Back on November 7th, before coronavirus and COVID-19 became household names, T-Mobile announced its plans for nationwide 5G service. That day, former CEO John Legere and his hand-picked successor Mike Sievert discussed some of the new services that T-Mobile would be able to offer if the merger with Sprint closed. And now, more than half a year later, the deal has closed and T-Mobile is actively enhancing its 5G network using the 2.5GHz mid-band spectrum it acquired from Sprint in the merger.
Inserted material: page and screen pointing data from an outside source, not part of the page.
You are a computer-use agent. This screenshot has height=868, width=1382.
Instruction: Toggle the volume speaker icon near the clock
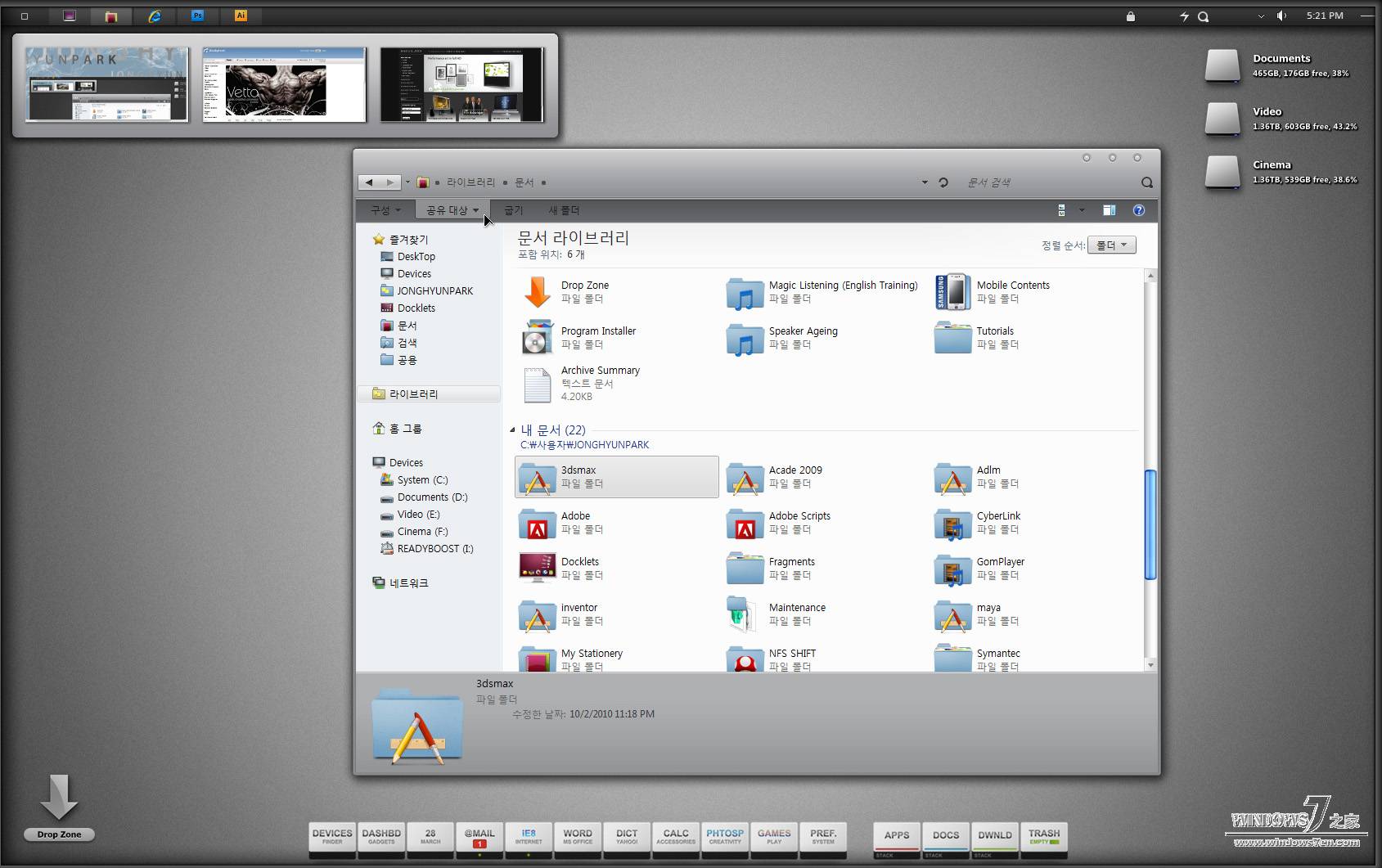click(x=1281, y=16)
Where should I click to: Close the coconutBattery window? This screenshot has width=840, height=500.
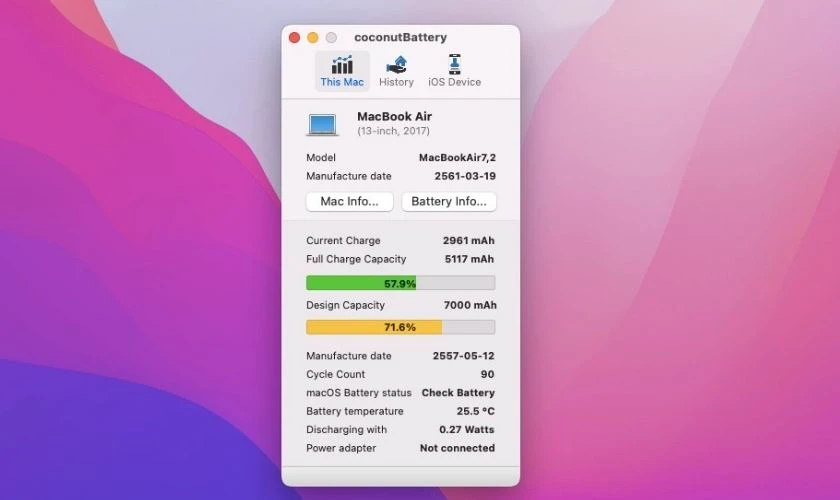tap(294, 38)
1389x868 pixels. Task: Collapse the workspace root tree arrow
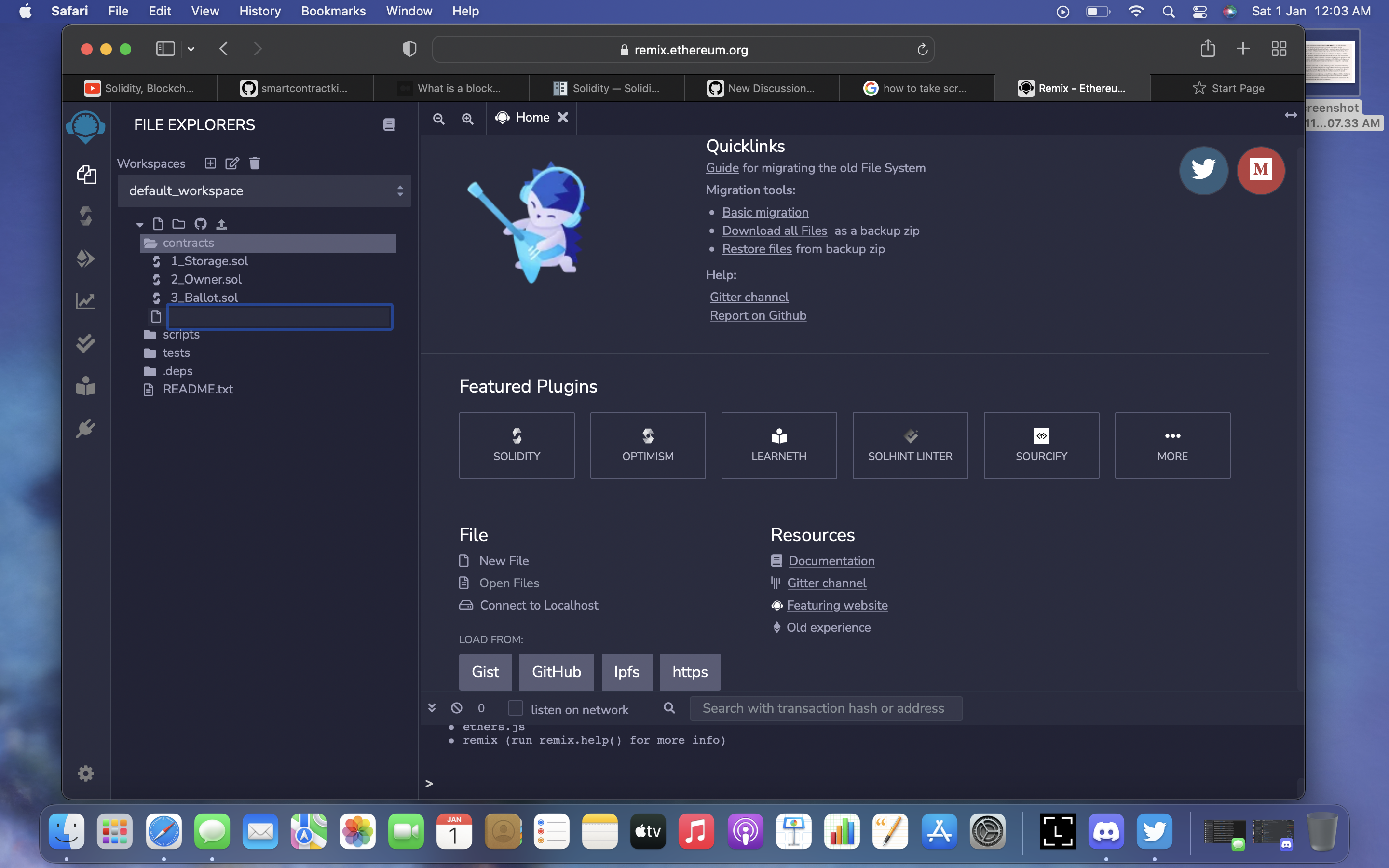(x=139, y=224)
T-Mobile has plans for some of its extra capacity
This morning, one of the new services T-Mobile promised to offer following the merger is being promoted by the carrier with a YouTube video. The Connecting Heroes Initiative promises free unlimited 5G service to first responders. The latter is defined by T-Mobile as "state & local fire, police, and EMS agencies." With 240 million emergency calls placed each year in the U.S., according to the carrier, communications is the most important part of the emergency system. Mike Mayta, the CIO of the city of Wichita Kansas has first-hand experience of this. The city has a long history of getting hit by tornadoes and Mayta says, "Access to critical communications is vitally important for our first responders." This is important because 5G will be able to alert officers about the situation that they are walking in to faster than before. This gives them time to prepare and not be totally surprised about what they are about to face. Those agencies that have been verified (and are subject to re-verification) will receive unlimited voice, unlimited texting, and unlimited 5G data from T-Mobile's nationwide 5G network.
Mike Katz, T-Mobile's executive vice-president, notes that the wireless provider is able to offer the Connecting Heroes Initiative because of the extra capacity it will have thanks to the merger with Sprint. Katz says that T-Mobile will have more capacity than any other wireless provider in the country. As a result, "...we're able to take some of that capacity and use it for good where we have first responders that really need it." And they really need it. Mayta, Wichita's CIO, says that "When we're looking at budgets, those opportunities like the Heroes Program, that's gonna save us millions over the life of the program. Those millions can then be reallocated within the department to provide better services for the public." He adds that his city has been a T-Mobile customer for more than ten years and says that by offering this Heroes Program, the carrier is "walkin' the walk and not just talkin' the talk."
Other programs that T-Mobile announced back in November include Project 10Million. With this program, T-Mobile will provide free service, discounted handsets, and free hotspots to 10 million devices over the next five years. Many children in low-income areas face what is known as the "homework gap" because of their inability to access the internet. That's because 70% of teachers assign homework that requires a student to have an internet connection. Of the 35 million households in the country with children, five million do not have internet service. Kids without internet service have a hard time keeping up with their peers which is why Project 10Million is so important.
Speaking of children, just a couple of weeks ago T-Mobile's executive vice-president and CCO Janice Kapner announced that with schools closed because of the coronavirus, some children are missing out on meals that would normally be provided to them by the school district. As a result, the company has given over $4 million to Feeding America and the Boys and Girls Club of America and local schools to "keep vulnerable children safe and fed while they're out of school." T-Mobile is also looking to connect hundreds of thousands of students to the internet; these are children who don't currently have access to the internet.